Monthly Archives: February 2015

Two New Books On the Need for Unions

Not satisfied with beating up on Wisconsin public worker unions, organized labor nemesis Scott Walker is taking his anti-labor antics national. He made a big splash in Iowa this past week, at the Republican I- wanna-be-president confab.

Walker’s attacks on teachers and other state and city workers largely built his reputation and helped position him to make a play for national attention. So it’s especially encouraging, at a time when he and other conservatives are looking to weaken labor, to see the publication of two new pro-union books, both recently reviewed favorably in the New York Times.

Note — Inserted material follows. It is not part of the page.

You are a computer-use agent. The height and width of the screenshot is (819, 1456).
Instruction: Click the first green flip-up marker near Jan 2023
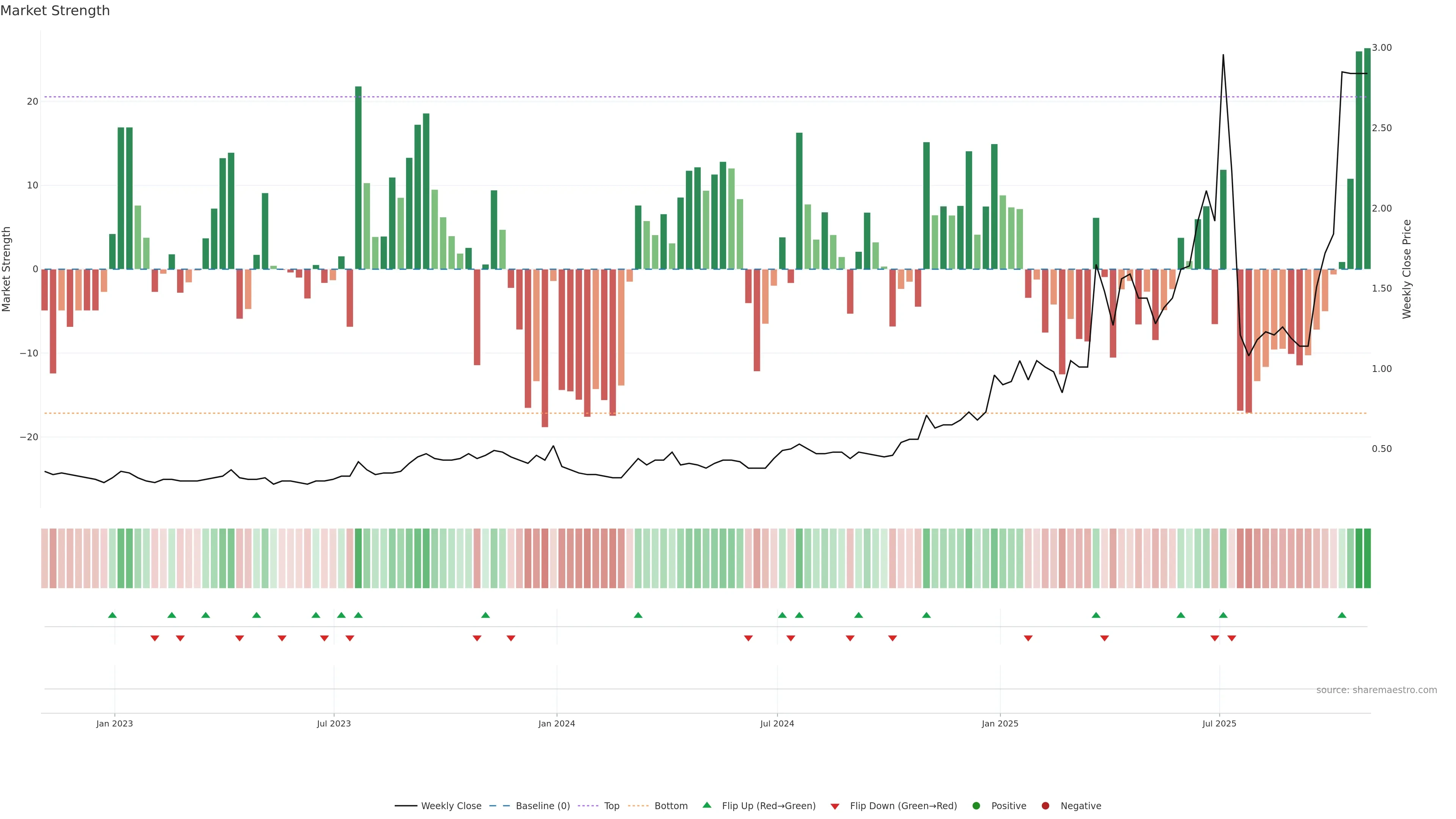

Only One Thing Can Save Us; Why Our Country Need a New Kind of Labor Movement, by Chicago labor lawyer Thomas Geoghagen, defends his city’s teachers against the likes of Mayor Rahm Emanuel and the education DEformers and their efforts to essentially privatize public education via more charter schools. Equally important, says Nelson Lichtenstein, a UCLA Santa Barbara history professor who wrote the Times review, he goes on to note the need to strengthen legal protections for unions in the U.S., and perhaps use Germany’s unions and their relationships with employers as a model here.

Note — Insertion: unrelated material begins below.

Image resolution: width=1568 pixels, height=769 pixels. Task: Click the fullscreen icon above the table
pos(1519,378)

James Green, a University of Massachusetts emeritus history professor, has written The Devil Is Here in These Hills; West Virginia’s Coal Miners and Their Battle for Freedom. The book recounts the control the mine owners had over the workers’ lives and the bloody early 20th-century battles in Mingo and Logan counties. Mother Jones and Eugene Debs, among other labor leaders figure in the decades-long battles, notes Times reviewer Dwight Garner. So did a song by Blind Alfred Reed, likely familiar to people who know old-timey and bluegrass music, which asks a question all too relevant today; “How Can A Poor Man Stand Such Times and Live?”